If getting our kids out into nature is a search for perfection, or is one more chore, then the belief in perfection and the chore defeats the joy. It's a good thing to learn more about nature in order to share this knowledge with children; it's even better if the adult and child learn about nature together. And it's a lot more fun.
- Richard Louv, Last Child in the Woods

On the shore of Lake George at the foothills of the Adirondacks, a canopy of trees sheltered our home. I could walk out the front door of our house following a wooded trail up to the top of Buck Mountain without ever crossing a road. Bug grew up in that place, and in two other places like it in two other time zones. Logs made from trees felled by storms became the makeshift jungle-gym. A swing, a hammock, and several bird-feeders dangled from the trees surrounding our cabin. Despite this abundant temptation, Bug never did discover the heady allure of climbing trees.

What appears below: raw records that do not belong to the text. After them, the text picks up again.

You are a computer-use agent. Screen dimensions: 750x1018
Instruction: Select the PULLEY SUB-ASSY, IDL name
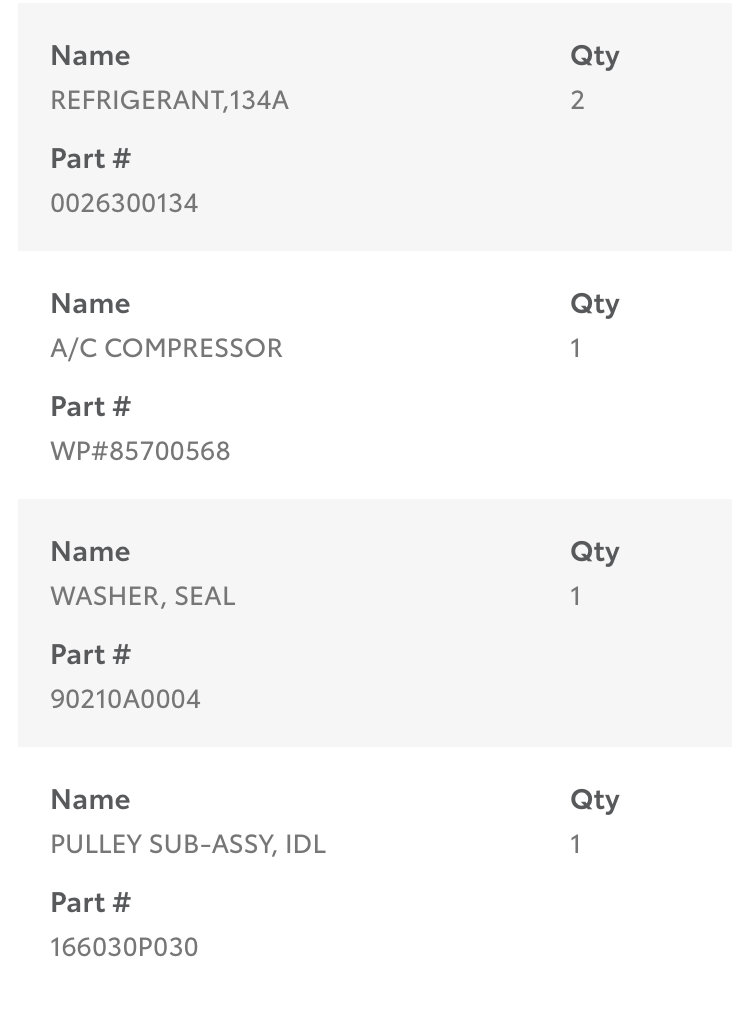click(x=188, y=844)
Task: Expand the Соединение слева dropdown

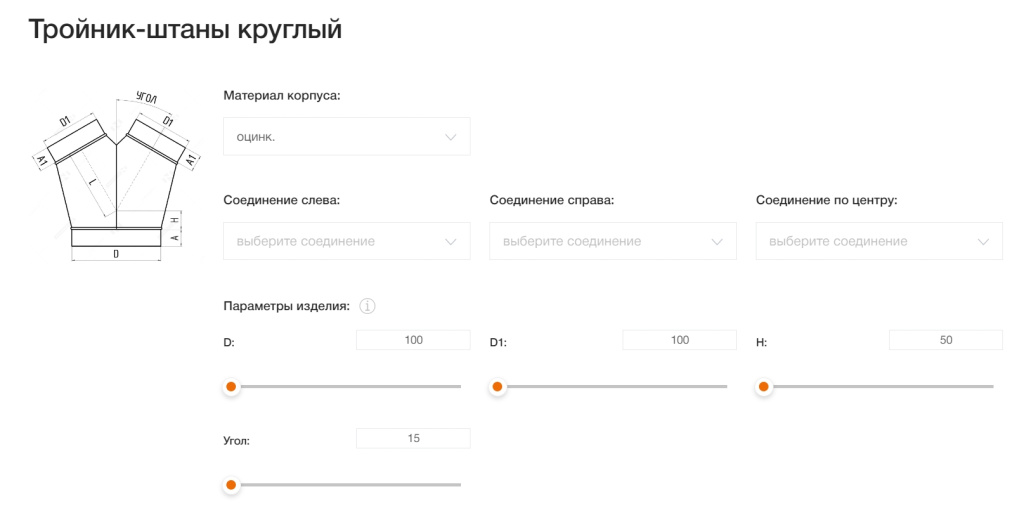Action: pyautogui.click(x=346, y=241)
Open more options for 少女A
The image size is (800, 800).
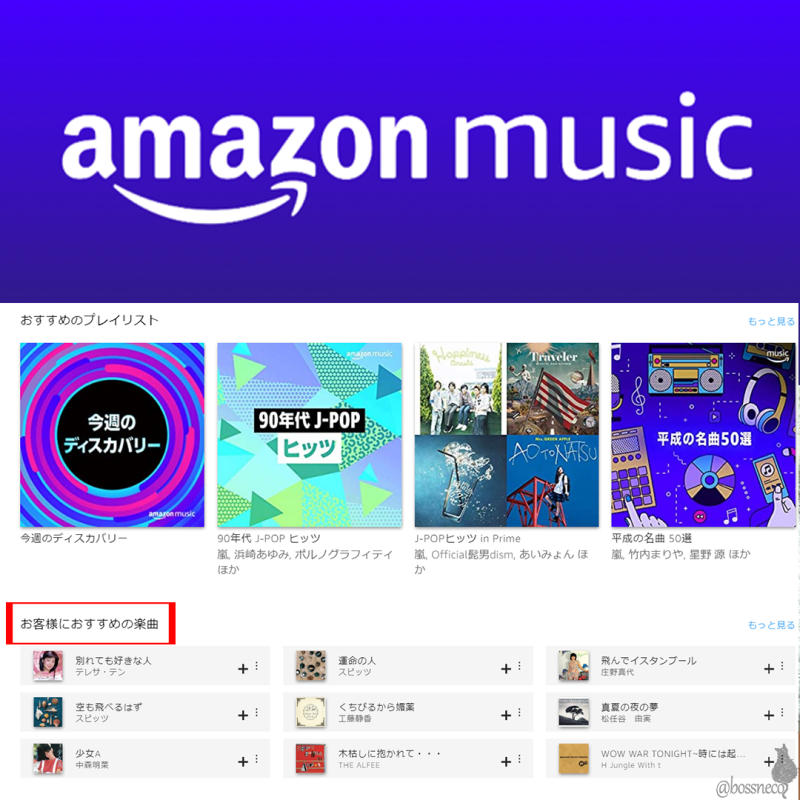257,759
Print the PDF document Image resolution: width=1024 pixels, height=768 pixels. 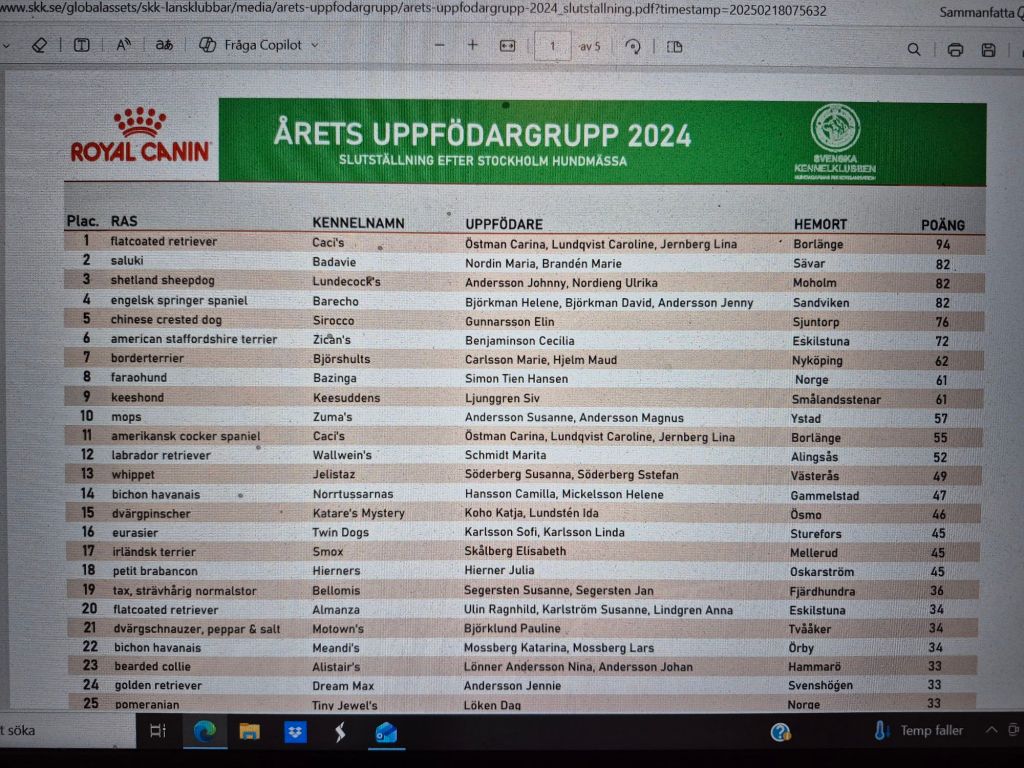click(x=955, y=50)
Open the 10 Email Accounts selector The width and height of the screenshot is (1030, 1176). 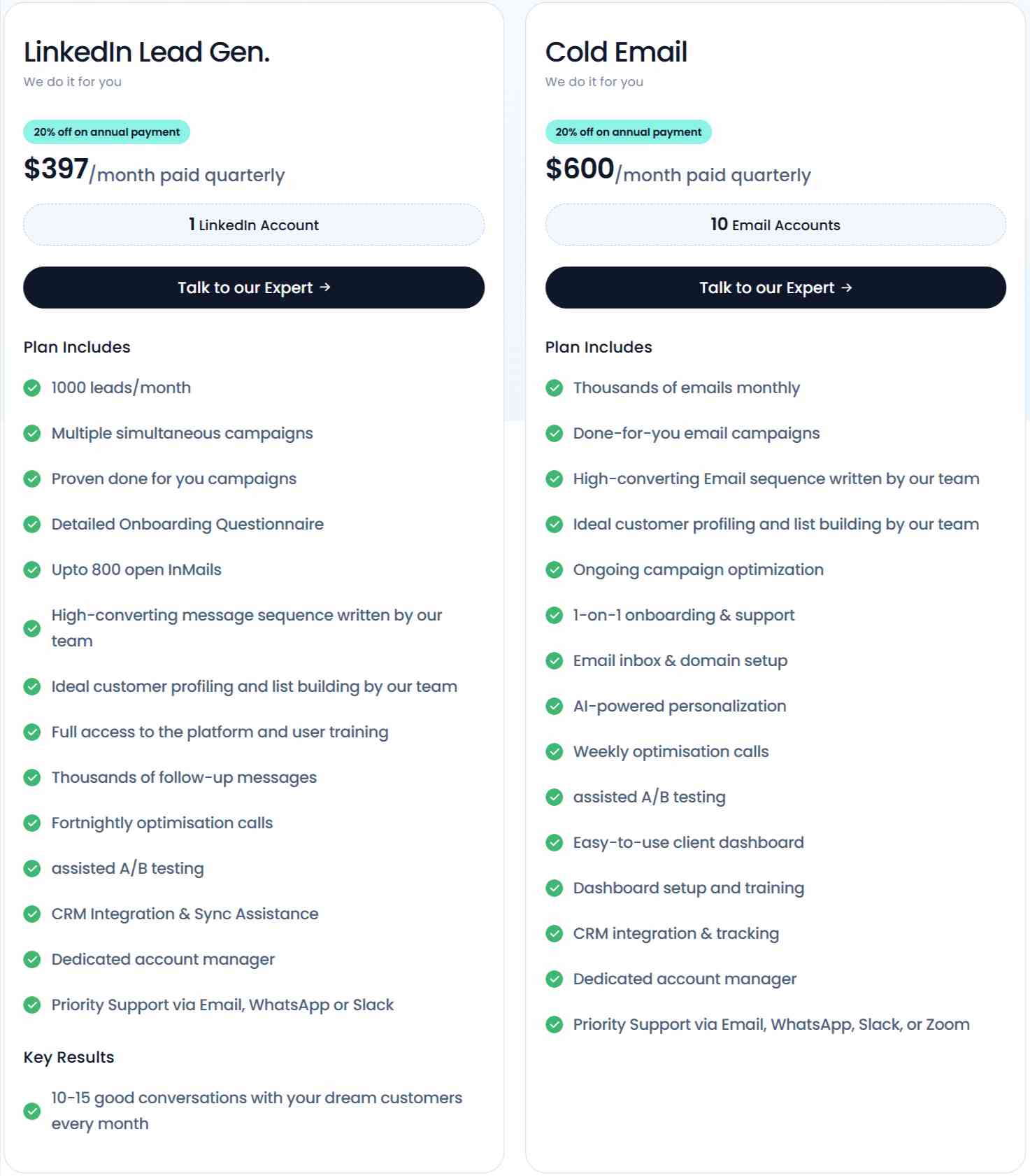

By moving to the outer reaches of the DC metro area, Bug has inadvertently traded slopping through beaver dams for metro rides and trips to Costco with Gramma. Shaggy mixed deciduous forest skirting the edges of jagged peaks has given way to manicured ornamentals dotting evenly edged lawns. Sometimes I cannot bear this re-ordering of my little boy's relationship with the natural world.

Worry cannot gain a foothold, thought. I will not let it. The kid is four and full of adventure. He plays as rough on the blacktop driveway as he ever did in a mud bog. It is also wise to remember that our little corner of  wilderness had neither museums nor decent kid's theater -- two things Bug has decided to love. Ultimately, this accounting is the burden of being a grownup. My little boy does not seem to measure the worth of one form of play over another. Here in the suburbs, he laughs with his whole body just like he always has.

I have to admit, I was delighted when Bug went slamming out of the house one day last autumn without asking permission. Despite his lack of a chaperone, I was secretly ecstatic to find him already three branches up the white pine in the front yard. Without warning or fanfare, my son had become a tree climber.


Throughout the fall and into the first chill of winter, Bug did his level best to master that tree. He could hoist himself about ten feet up without help. My son possesses that magical four-year-old cocktail of tenacity, flexibility, and foolishness. He figured out how to use his belly, limbs, and balance to get both up and down, only falling once. Bug had me clamber up ahead of him a time or two to provide the motivation for greater height when he someday acheives the same.



Two simple rules have governed the tree climbing: 1) an adult has to be watching, and 2) the kid has to get both up and down on his own. For a few sweet months, this tree was our one sliver of the wild woods, one glinting souvenir from our previous life.

In the recent snowstorm that brought the DMV to its knees, power lines and patience levels were not the only casualties. Branches all over the region buckled under the weight of accumulation. Our tree was hit harder than any other on the property. Bug was momentarily awed by the destruction before he tromped off to pound footprints in the drifts.



A few days after the storm, my folks called in a couple of guys with an impressive array of power tools and an extension ladder. The duo worked in tandem to shear the trunk clean of all branches twenty feet straight up. They went even higher in places, amputating limbs that had sustained injury and lay limp in the crown. When they drove off in their pickup truck, I looked at the tree and felt fate sucker-punch me once again. They had left not one knot big enough for my boy to hoist himself up.



This tree had been the last on our postage-stamp property with branches inviting ascent. Now, naked and groomed like so much of this neighborhood, it cannot provide risk and adventure as it had before. Another loss my boy has to sustain. Another positive spin this mama has to manufacture. "There are other trees," my own mother pointed out. Angry and sad, I grumbled back, "No there aren't. There aren't any other trees."

Of course, I do not believe such dire declarations. Even if I do, even if for one second, I will not speak them out loud. Maybe this yard, this patch of land is not the place where we will become our feral selves. But we will find our next thicket. We pass through here as we have so many places before. We grab hold of the rough edges, we hoist ourselves into the cradle of the moment and treasure it for its brief grip. My son may find another tree. He may not. But he will watch me to learn how to inhabit his own wild, mammalian body. Together, we will seek another manner of ascent. And then another.